Jarosław Kaszowski: Być w Piaście do końca życia

2 z 2Poprzedni
Użyj strzałek ← → do nawigacji

Trenerzy…

Którzy zapadli mi najbardziej w pamięci? Na pewno Kazimierz Gontarewicz – pierwszy trener. On rozpędził tę maszynę, a potem przejął nas Wacław Cholewa. To był niesamowity człowiek. Kiedy pojechaliśmy na obóz do Szczyrku, myśleliśmy, że jedziemy biegać po górach. Gdzie tam! Biegaliśmy po ulicach, między samochodami, bo wyżej ślisko! Ale kiedy weszliśmy w prawdziwe góry, to mieliśmy za zadanie wnosić tam.. piłki lekarskie! Ledwo łapaliśmy równowagę, bo wszędzie był lód. Wspominam go z sentymentem. Człowiek starej daty, ale niesamowity szczególarz. Miał ksywkę „Papapa” – bo zawsze tak tłumaczył, jak szybko ma chodzić piłka.
Krzysztof Zagórski z kolei wykręcił taki numer, że pamiętam to do dziś. Kilka razy informowałem go, że będę świadkiem na ślubie brata. Zbywał mnie mówiąc: „Później, później.” Ale kiedy już nie było czasu na „później” oświadczył, że nie wyobraża sobie, żeby mnie zabrakło. Na szybko trzeba było szukać świadka. W Myszkowie wszedłem na boisko w 88. minucie…
Jacek Zieliński. Fantastyczny, życiowy facet. W zimie mówił: „Kasza, jeszcze jesteś zaśnieżony?”. W lecie pytał, czy jeszcze jestem w lesie. Z czasem przyzwyczaił się do tego, że trochę później wchodzę na wysokie obroty. Wiedział kiedy przyostrzyć, wiedział, kiedy odpuścić. Nawet gdy nas opieprzał, nikt nie powiedział na niego złego słowa.
Bogusław Pietrzak nastawił się na przygotowanie siłowe. Z kolei Piotr Mandrysz, który go zastąpił, po prostu rzucił nam piłkę i nauczył wykorzystywać stałe fragmenty gry. Połączenie jednego z drugim dało piorunujący efekt. Awansowaliśmy do ekstraklasy w dniu moich trzydziestych urodzin. Wygraliśmy 1:0 w Warszawie przy Konwiktorskiej.
No i Marcin Brosz. Jego treningi wiele mi dały. Nawet jako już niemłody piłkarz podciągnąłem się taktycznie. Uważam go za świetnego fachowca, choć nie wszystko co robił potrafiłem zrozumieć.

Ikona…

Nigdy nie lubiłem górnolotnych określeń. Jak trybuny skandują twoje nazwisko a kibice mają do ciebie szacunek, to wartość tego jest nie do przecenienia.
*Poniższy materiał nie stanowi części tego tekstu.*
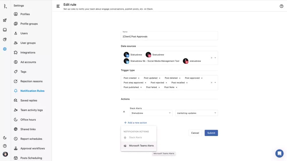287x161 pixels.
Task: Remove the Slack Alerts action with X
Action: tap(124, 112)
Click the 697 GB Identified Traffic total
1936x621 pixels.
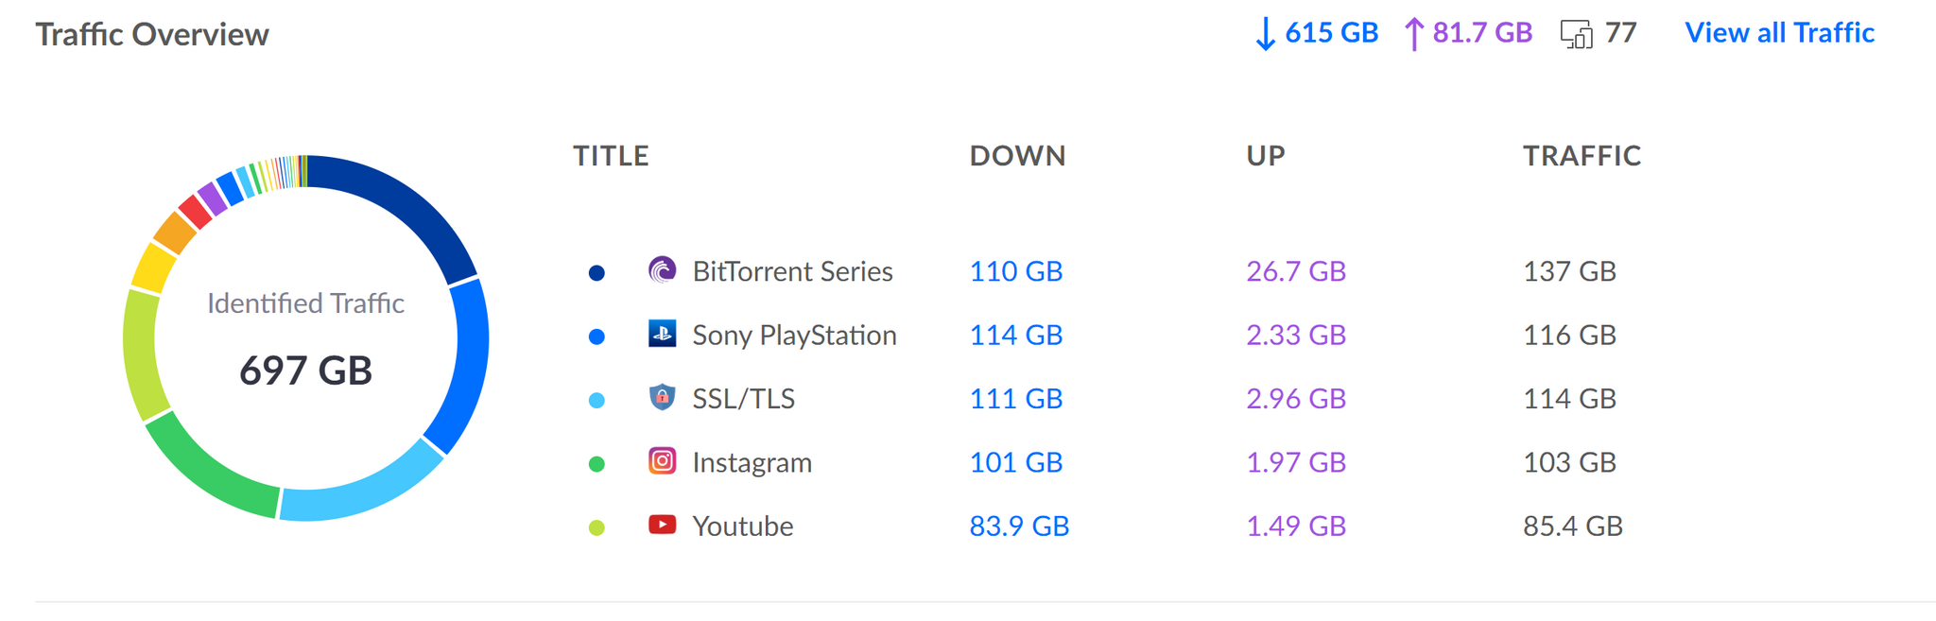click(305, 370)
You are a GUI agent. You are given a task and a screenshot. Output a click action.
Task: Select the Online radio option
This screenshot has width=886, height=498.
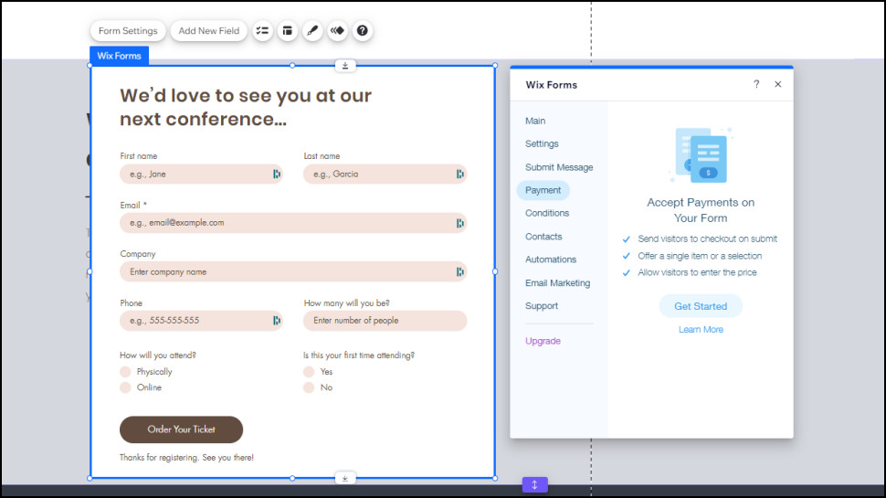pyautogui.click(x=126, y=387)
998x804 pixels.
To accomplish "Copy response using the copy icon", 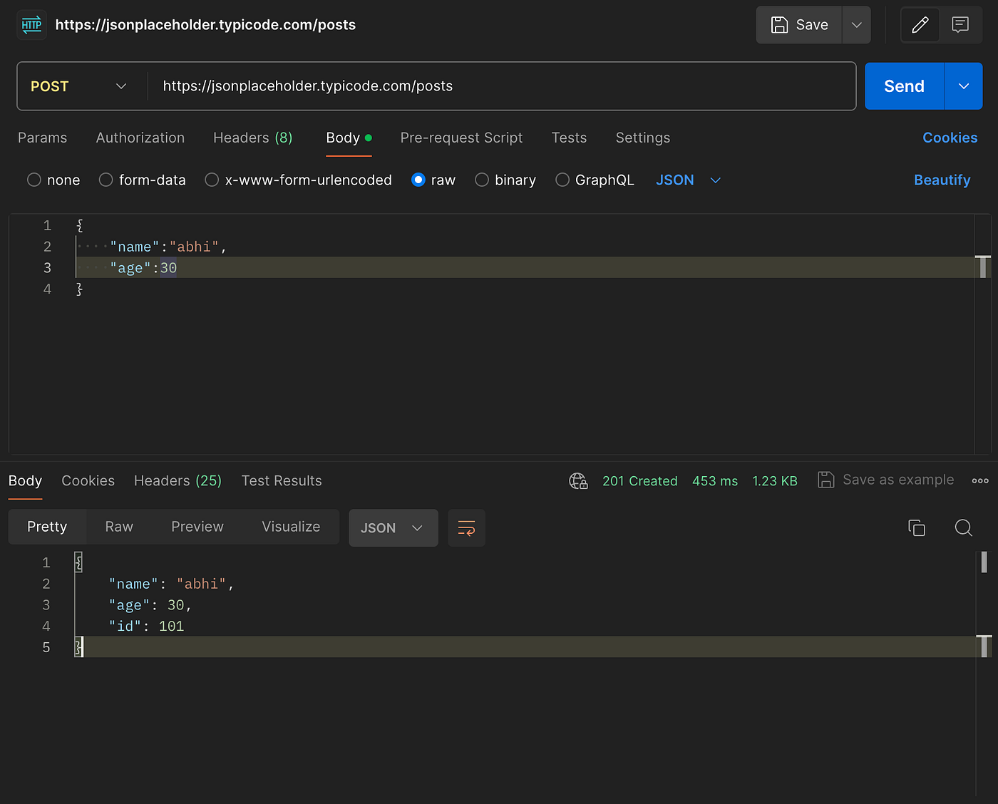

To jest najlepszy miernik, jak oceniana jest twoja praca. Grasz dla kibiców, oni przychodzą na mecze, kupują bilety i zrzucają się na twoją pensję.
Z drugiej strony, od kilku lat prowadzę swoją akademię i po początkowym dystansie między rodzicami i ich dziećmi, teraz zżyliśmy się na tyle, że ta cała aura wyjątkowości, gdzieś uleciała i szczerze mówiąc cieszę się z tego. Nie wyobrażam siebie, że jako siedemdziesięcioletni dziadek idę na środek boiska kopnąć piłkę na rozpoczęcie jakiegoś jubileuszowego meczu. Ale chciałbym być w tym klubie do końca życia. Takie jest moje marzenie.